Today is a writing/reporting day for me, meaning I’ll be clattering keys and making calls, but not in the service of you, dear blog readers. But fear not — I have something else for you to take a look at.
It’s my friend Ron French’s long-awaited (by some of us, anyway) Detroit News project on how health care costs are strangling General Motors. But wait, wait, there’s a bigger picture here, and this is it:
Because of its aging work force and army of retirees, GM has reached a health care crisis before the rest of the country. But GM’s battle with the health care beast may well be a preview of what America will be facing in coming years.
GM has staked its future on an unlikely crusade against the most expensive and sloppy medical system in the industrialized world.
The fact that in 12 years those efforts have scarcely helped prompts a frightening question:
If health care costs are driving one of the most powerful companies in the world deep into financial difficulty, how bad will the health care crisis be for the rest of us?
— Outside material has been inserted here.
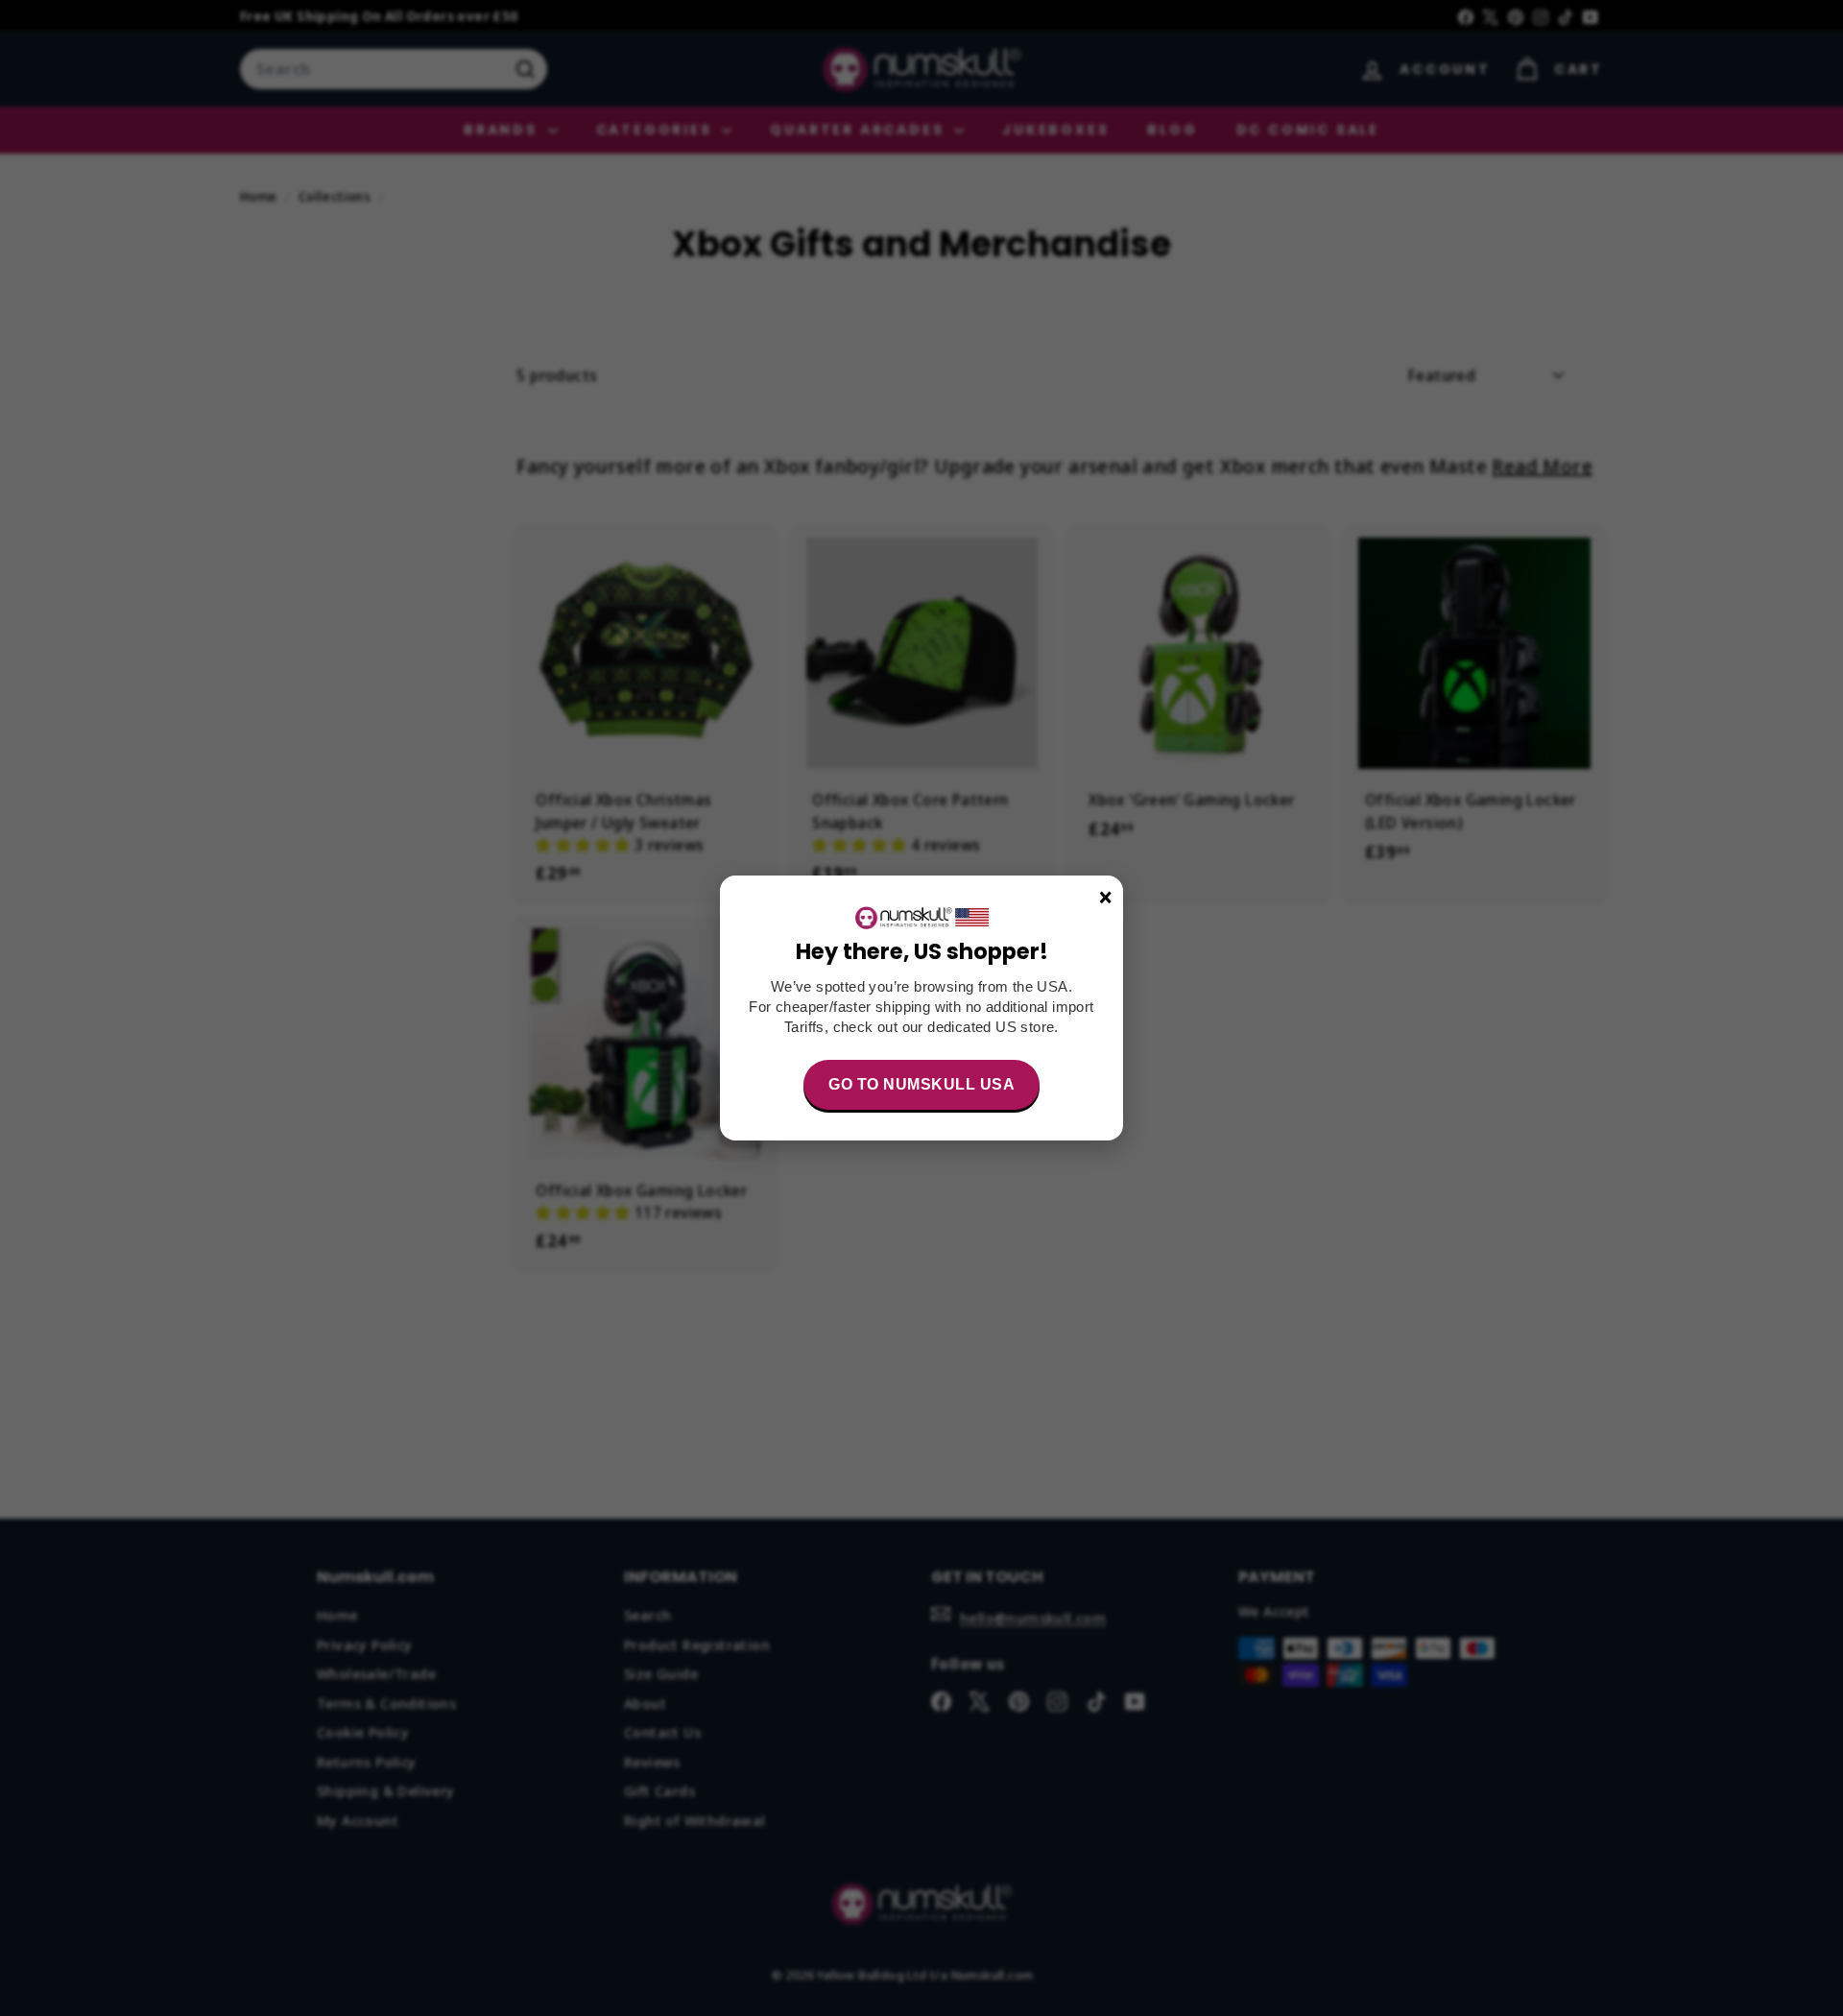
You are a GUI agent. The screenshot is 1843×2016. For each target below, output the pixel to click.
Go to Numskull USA (921, 1084)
Every American who pays attention knows that one reason the auto companies want to meet with President Bush is to sell him on a vision of nationalized health care. Here’s a figure, for example, that people in Detroit know by heart:
The price tag of every vehicle GM builds in the United States includes about $1,525 just for the medical care of the nearly 1.1 million Americans the automaker insures. Toyota’s health care tab for each vehicle it builds in Japan is $97; it’s $400 to $425 in the United States.
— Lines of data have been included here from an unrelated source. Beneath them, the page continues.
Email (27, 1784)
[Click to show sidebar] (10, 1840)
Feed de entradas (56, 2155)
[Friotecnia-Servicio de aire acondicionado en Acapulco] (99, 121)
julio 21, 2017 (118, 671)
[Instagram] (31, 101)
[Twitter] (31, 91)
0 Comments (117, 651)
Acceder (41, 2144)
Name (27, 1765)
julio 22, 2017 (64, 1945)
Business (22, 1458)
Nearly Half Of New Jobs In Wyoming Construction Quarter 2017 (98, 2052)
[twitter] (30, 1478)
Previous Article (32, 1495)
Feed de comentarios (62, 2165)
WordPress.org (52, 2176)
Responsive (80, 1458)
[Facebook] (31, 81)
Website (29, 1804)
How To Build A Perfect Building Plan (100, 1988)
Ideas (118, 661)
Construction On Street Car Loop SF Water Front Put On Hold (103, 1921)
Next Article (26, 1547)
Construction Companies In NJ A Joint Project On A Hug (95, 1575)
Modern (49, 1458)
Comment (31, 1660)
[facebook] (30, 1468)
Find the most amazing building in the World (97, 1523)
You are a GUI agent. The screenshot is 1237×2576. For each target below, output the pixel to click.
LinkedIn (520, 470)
(Before you wonder why Toyota can do it for $425 vs. $1,525 for GM, I can tell you it’s because Toyota has only been building cars in the U.S. for a short time, relative to GM, and doesn’t yet have the army of retirees and aging workforce that GM does.)
Some of you know about my steady-gig editing job, which I do as well as freelance writing. At night, I farm news for a single corporate client whose business is health care. In addition, I’ve spent a lot of August and September writing stories about health care, some of which haven’t run yet. Both jobs leave me believing we have entered the age of miracles, real miracles. One of the people I interviewed, for a story in October’s Hour Detroit (on newsstands now — buy two, tell your friends), had minimally invasive cardiac bypass surgery, using a robotic surgical tool; his doctor sat in another room staring into a monitor, operating tiny instruments introduced not through a gaping wound in his chest, but through five holes, each the diameter of a pencil. Another doc, an oncologist, talked about the amazing advances in biotech-engineered chemotherapy drugs, resulting in therapy that’s less debilitating and more effective. Some of his patients used to choose death over chemo, and now some don’t even lose their hair.
“And a course of chemo drugs used to cost $500,” he said. “Now it’s more like $50,000.”
I’m so stupid (how stupid am I?), I’m so stupid I thought health care would be the No. 1 issue the last presidential election, after the war. Instead, it was whether John Kerry spent Christmas in Cambodia in 1969.
Well, don’t want to get off on a rant here. Ron’s a great writer, and it’s a zippy read. There are several sidebars, all of which can be accessed from the the main DetNews page.